Peut-on encore être utopiste ?
- Florian
- 11 janv. 2020
- 3 min de lecture
Bernie Sander est une fois encore candidat à la primaire démocrate aux Etat-Unis et cette annonce est loin de faire l’unanimité dans son camp. En effet, il est bien souvent caricaturé comme le candidat utopiste prônant un vision du socialisme assez radicale. Il faut reconnaître qu’avec l’élection de D.Trump (ultra-libéral) en 2016, il paraît peu probable qu’un candidat aux valeurs opposées puisse s’imposer dans un pays majoritairement conservateur. Pour autant, un grand nombre d’intellectuels remettent au goût du jour cette pensée utopiste qui n’attend qu’à éclore.

Bernie Sanders lors d'un congrès démocrate en 2019
Ce concept ne date pas d’aujourd’hui, dès le XVI ème Thomas More dans son livre « Utopia » définissait à travers la description d’une île (imaginaire) les grands concepts de la pensée utopiste. Cet ouvrage se présente comme le texte fondateur d’un mouvement de pensée, faisant l’éloge du pacifisme ou encore de l’égalitarisme. Je veux, bien entendu, parler ici d’une pensée utopiste socialiste agissant en faveur de la prospérité et du bien-être des peuples. Il est important de faire cette distinction en vue des interprétations perverses de droite mais aussi de gauche qui en sont faites.
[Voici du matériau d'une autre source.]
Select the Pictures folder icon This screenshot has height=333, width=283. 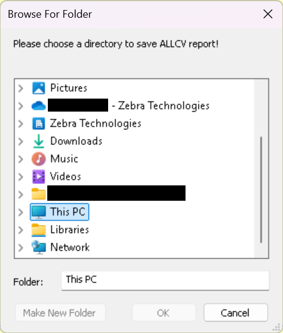pos(38,88)
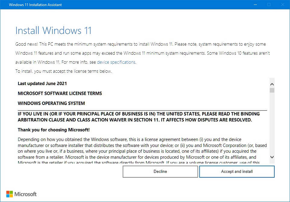Open the device specifications link
290x202 pixels.
(x=116, y=62)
Ainsi, notre histoire regorge de rebondissements plus ou moins importants qui permirent à cette pensée de s’imposer sur la scène publique. Les années qui suivirent la Seconde Guerre mondiale ont particulièrement alimenté cet idéal avec une réduction importante des inégalités. Le cadre économique favorable des « Trente Glorieuses » (Jean Fourastier) a permis l’émergence d’une classe moyenne forte voyant dans le même temps la progression spectaculaire de l’Etat providence (Welfare state). Ces deux caractéristiques ont nourri l’utopie socialiste avant de se voir fortement compromettre dès les années 70 avec les deux chocs pétroliers (1973 et 1979) marquant le début des politiques de rigueur hostile et l’amélioration du système social. La décennie qui suivit fut marquée par un profond retrait de l’Etat dont les maîtres d’oeuvre, M.Thatcher et R.Regan, s’affichent en bâtisseurs.
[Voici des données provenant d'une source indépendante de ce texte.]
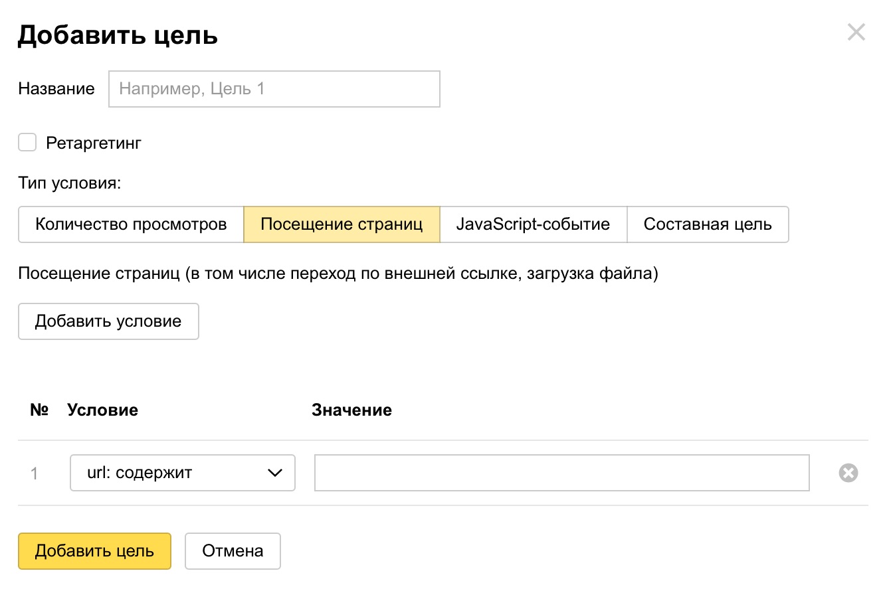Close the Добавить цель dialog with the X icon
Cependant, au milieu de cette jungle libérale où les crises se succèdent sans réel changement, des penseurs de demain émergent pour proposer un monde meilleur. Thomas Piketty est l’un d’eux, avec son ouvrage « Capital et idéologie » (2019), proposant des mesures concrètes mais radic
ales pour réduire les inégalités. Cet essai alimente l’utopie socialiste avec des mesures phares comme une taxation à 90% des plus fortunés ou encore une somme de 120 000 € à chaque personne de 25 ans. Ces idées lui valent bien des critiques dans la presse (il faut le reconnaître) mais c’était sans rappeler qu’une majorité de journaux français sont détenus par de riches hommes d’affaire qui ne veulent point voir leurs intérêts financiers menacés.
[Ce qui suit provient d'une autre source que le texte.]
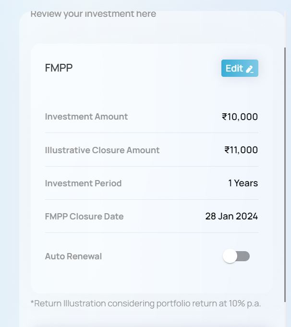Click the 28 Jan 2024 date
This screenshot has height=327, width=291.
(231, 216)
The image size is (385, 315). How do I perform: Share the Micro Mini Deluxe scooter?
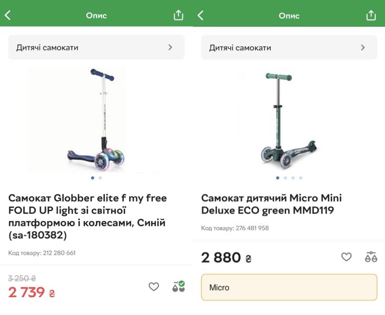pos(371,15)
D’autres auteurs ,comme Rutger Bregman ,dépoussière ce concept car trop longtemps considéré comme un idéal intenable. Dans son essai « Utopie réaliste », il interpelle le lecteur prenant à témoin des évènements passés ayant conduit à des avancées majeures. En d’autres termes des choses qui étaient encore impensables dans notre société sont devenues de nos jours des acquis importants. Prenons ,par exemple, « le mariage pour tous » autorisé dès 2013 sous F.Hollande, il y a encore quelques décennies, cette évolution était impensable (donc utopiste) et pourtant elle est devenue réalité. Les utopistes de hier construisent le monde demain tel est le cheminement que nous pouvons percevoir.
Le journaliste R.Bregman voit dans la situation actuelle du système capitaliste le moment opportun pour lancer des changements d’envergure considérés jusque-là utopique. En partant d’expériences passées, il démontre l’efficacité de mesures telles que le revenu universel, la semaine des 15 heures, l’abolition des frontières… et bien d’autres.
Ces démarches ,purement théoriques qui se limitent à la portée de l’ouvrage, ont conquis aussi l’espace politique. En effet, sans applications politiques concrètes il est difficile de faire progresser l’idéal utopique. Des candidats, comme Benoît Hamon ,proposait dès l’election présidentielle de 2017 l’instauration d’un revenu universel pour réduire la pauvreté persistante en France. Bernie Sanders retient cette même promesse dans sa campagne actuelle pour l’investiture du parti démocrate sans toujours bénéficier d’une grande audibilité. Les années qui arrivent s’annoncent décisives pour notre système face aux nouveaux défis révélateurs du changement à venir. Il dépendra de notre capacité collective à imaginer un monde meilleur pour voir l’utopie devenir réalité.